From the records that follow, return exactly the lines beginning at the one that contains "Task: Select the" and ending at the one that contains "This screenshot has height=581, width=856.", pictures left out.

━━━ Excerpted data ━━━

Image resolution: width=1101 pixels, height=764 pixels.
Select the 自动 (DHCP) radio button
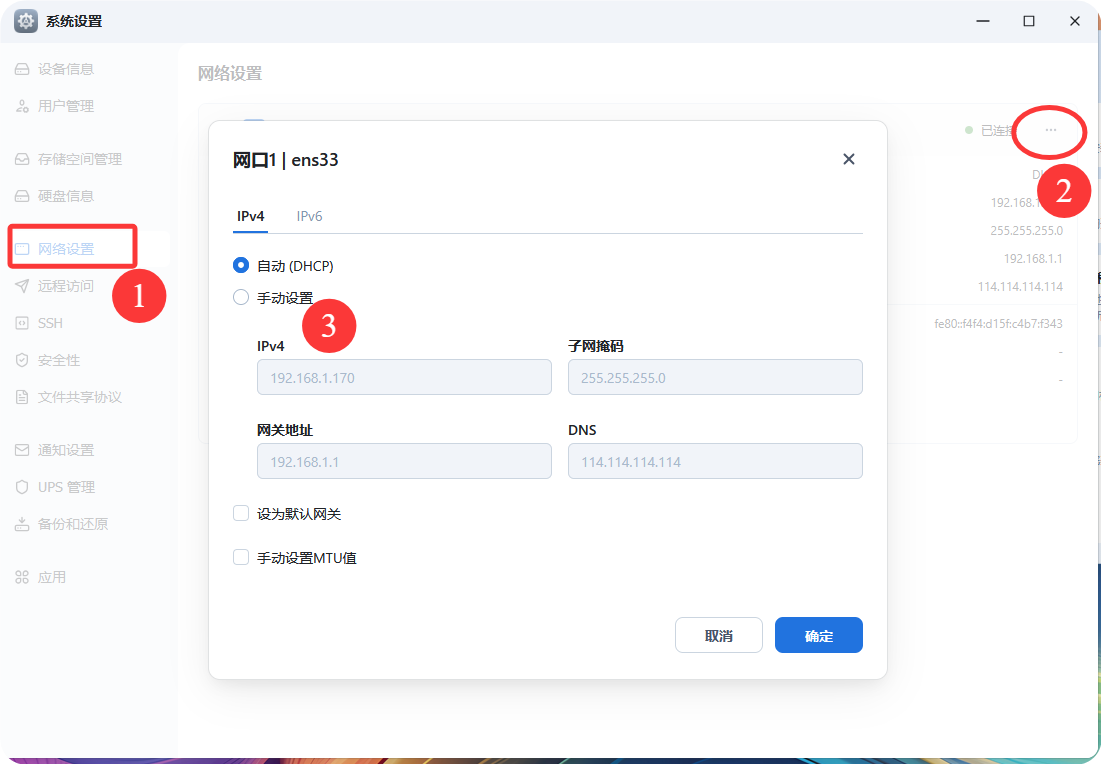241,266
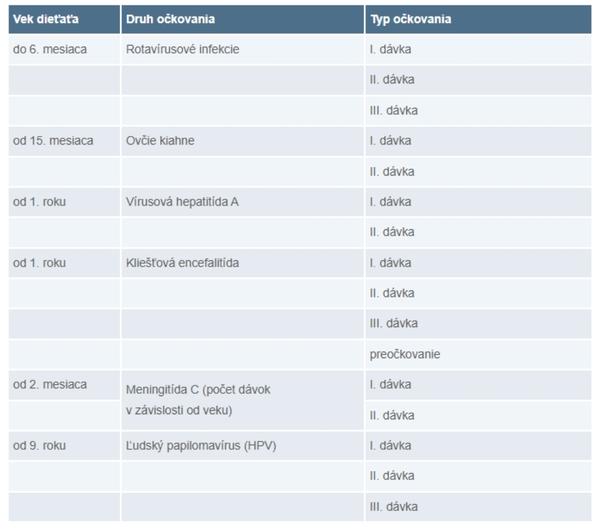
Task: Click the 'od 9. roku' age cell
Action: click(42, 445)
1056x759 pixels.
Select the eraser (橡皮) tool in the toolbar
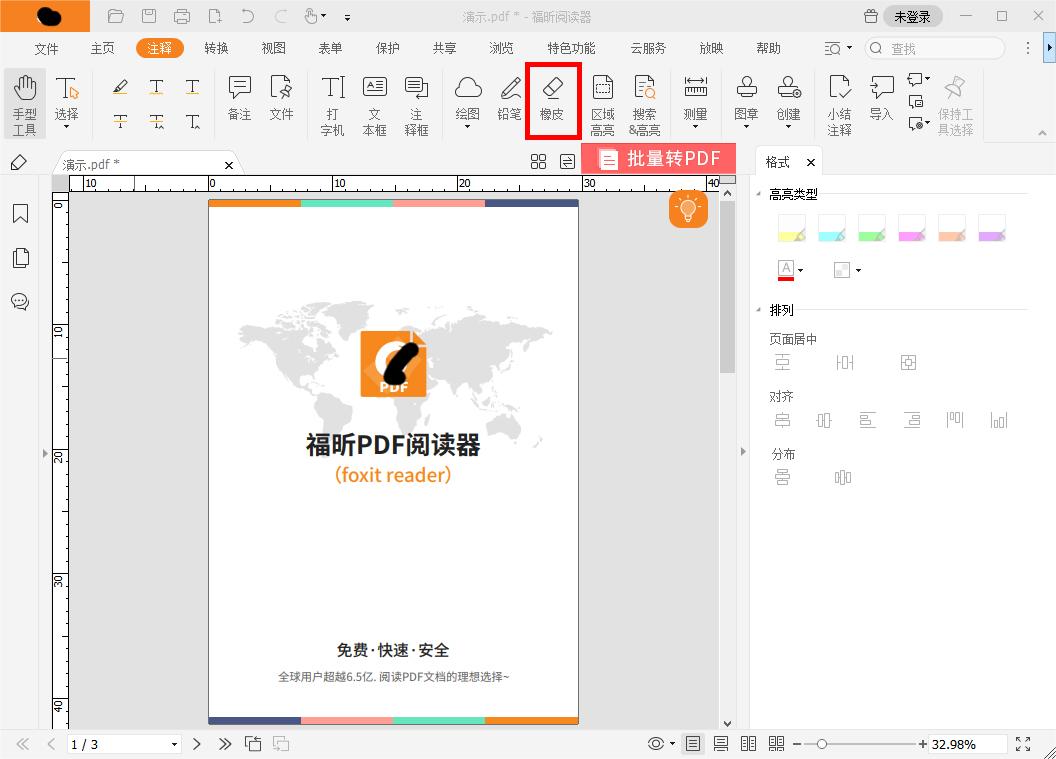(553, 100)

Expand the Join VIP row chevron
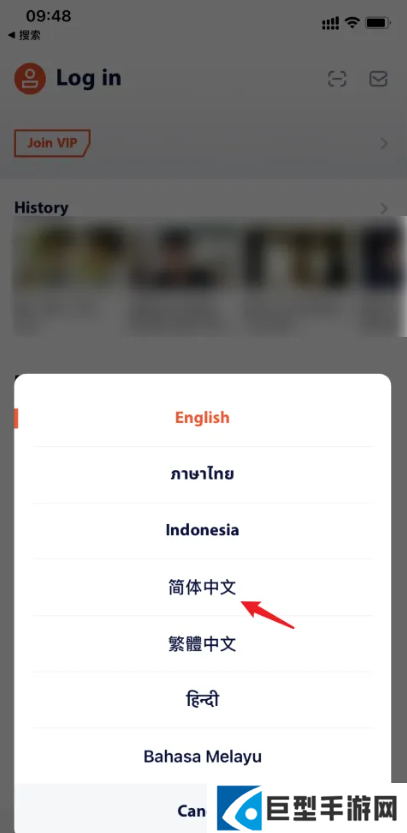coord(384,143)
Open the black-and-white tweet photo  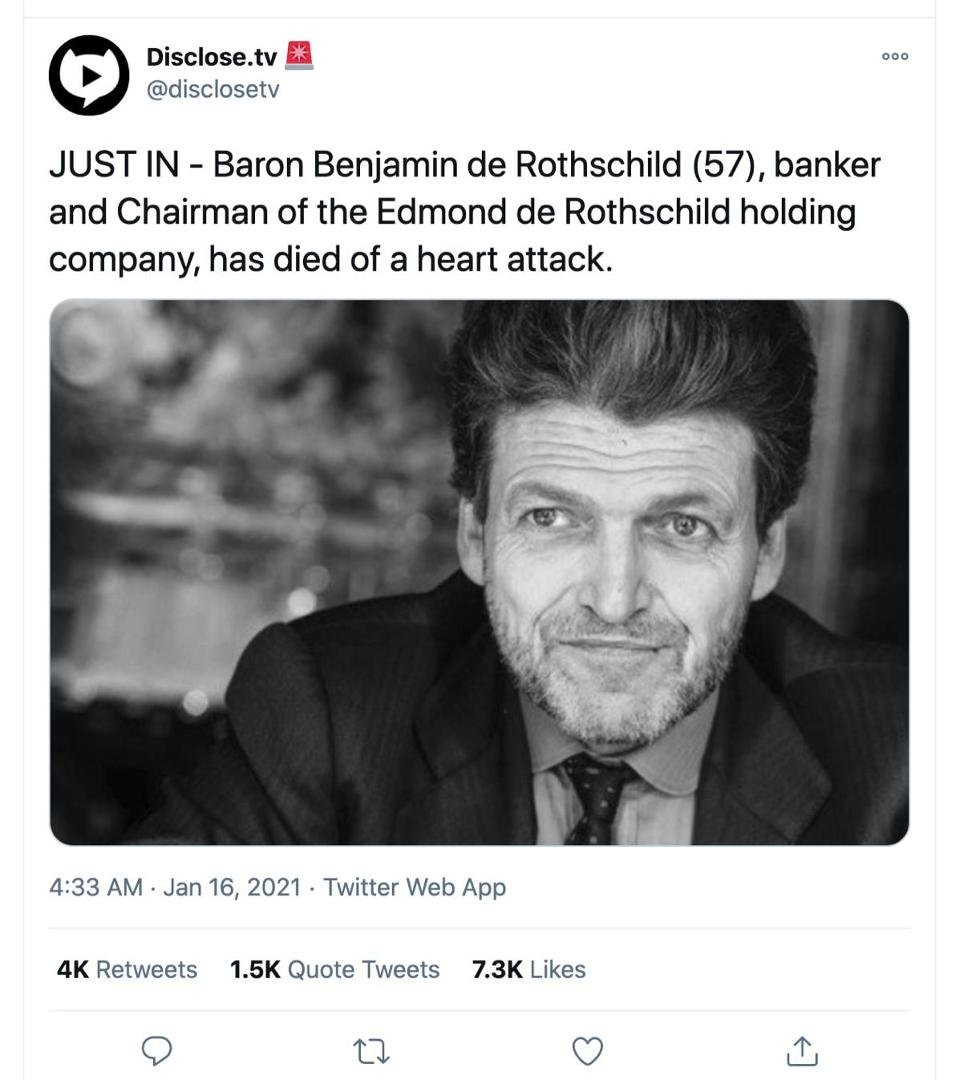pos(479,572)
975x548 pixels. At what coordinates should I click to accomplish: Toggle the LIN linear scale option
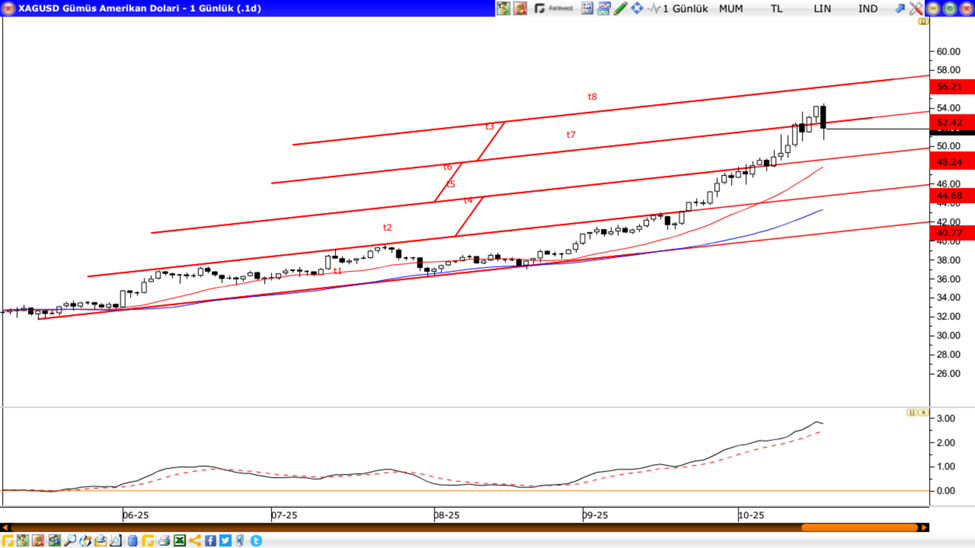[822, 8]
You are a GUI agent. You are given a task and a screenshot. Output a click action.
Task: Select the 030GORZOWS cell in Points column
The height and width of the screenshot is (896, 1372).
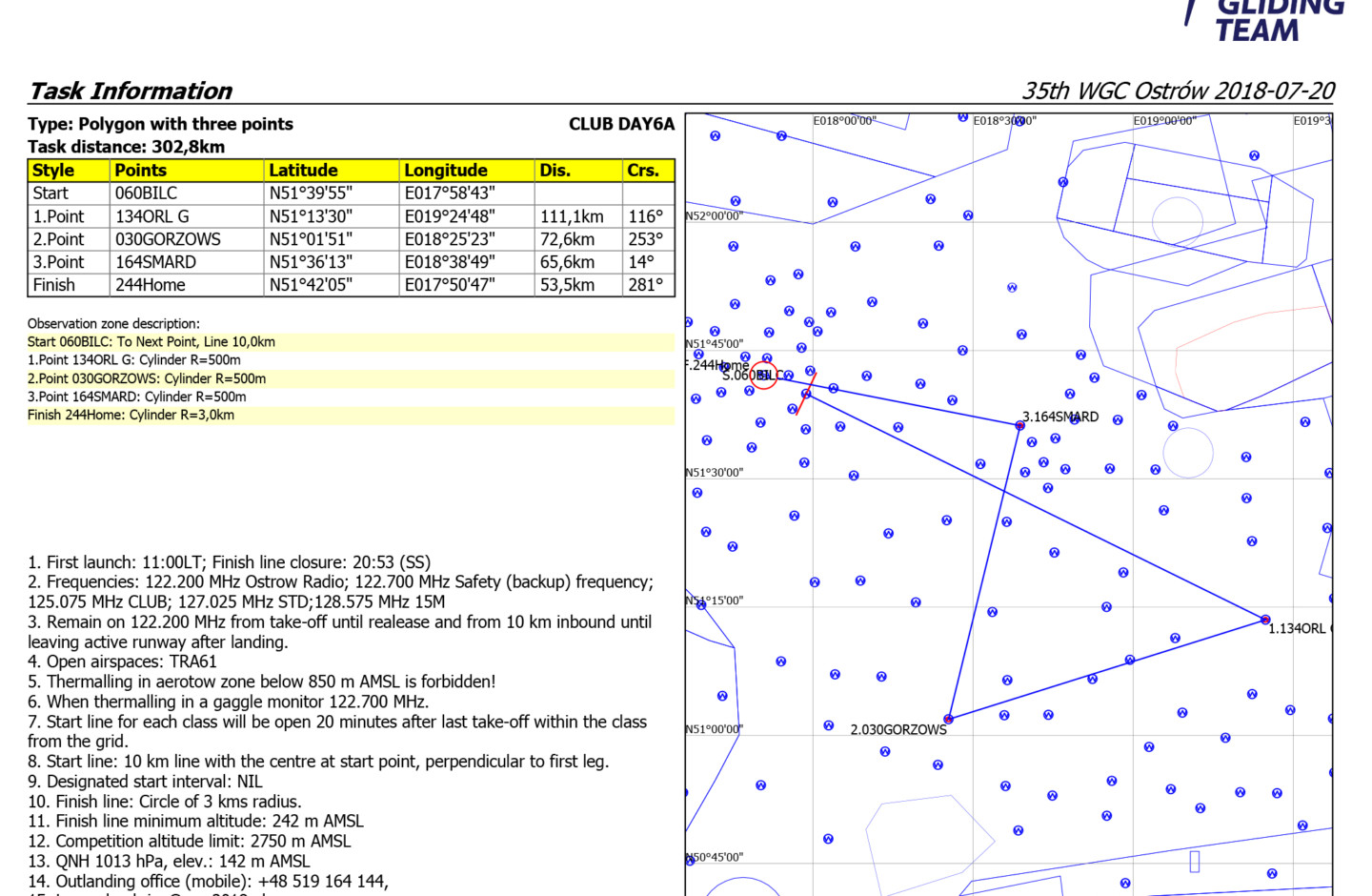click(168, 239)
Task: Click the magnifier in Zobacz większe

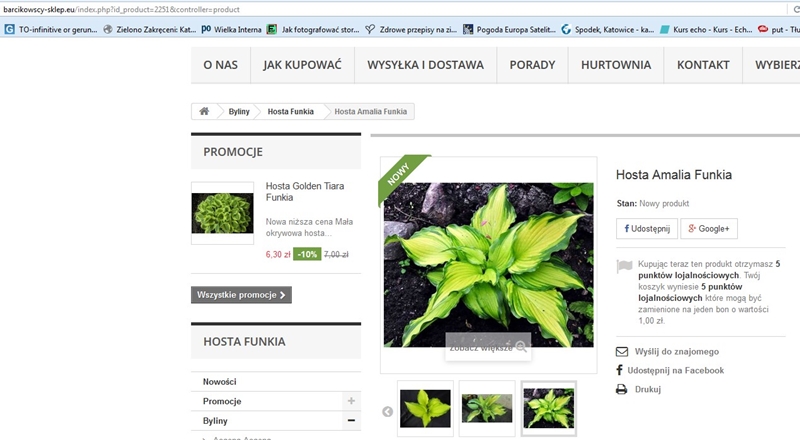Action: [x=521, y=346]
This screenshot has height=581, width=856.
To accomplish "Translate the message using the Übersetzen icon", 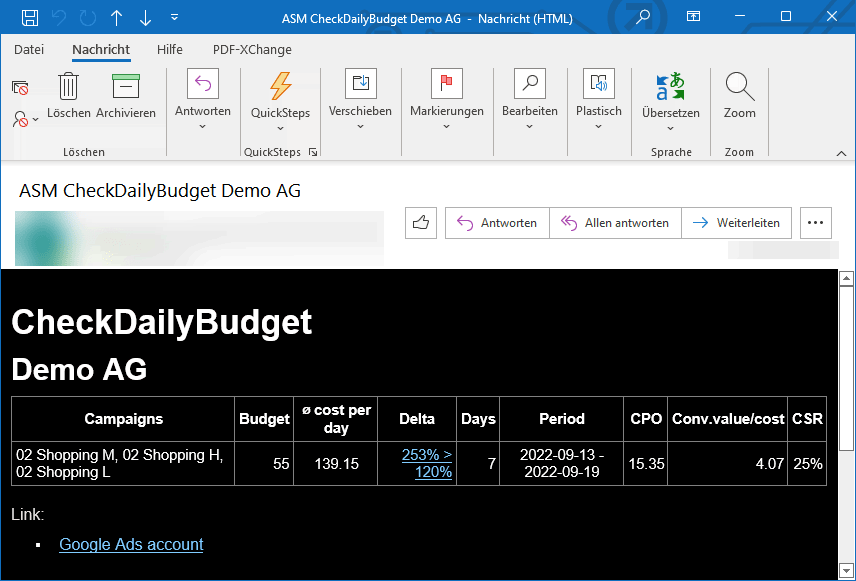I will (x=670, y=85).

━━━

Exercise output:
Task: Select the 030GORZOWS cell in Points column
The height and width of the screenshot is (896, 1372).
click(168, 239)
Task: Click the magnifier in Zobacz większe

Action: [x=521, y=346]
This screenshot has height=581, width=856.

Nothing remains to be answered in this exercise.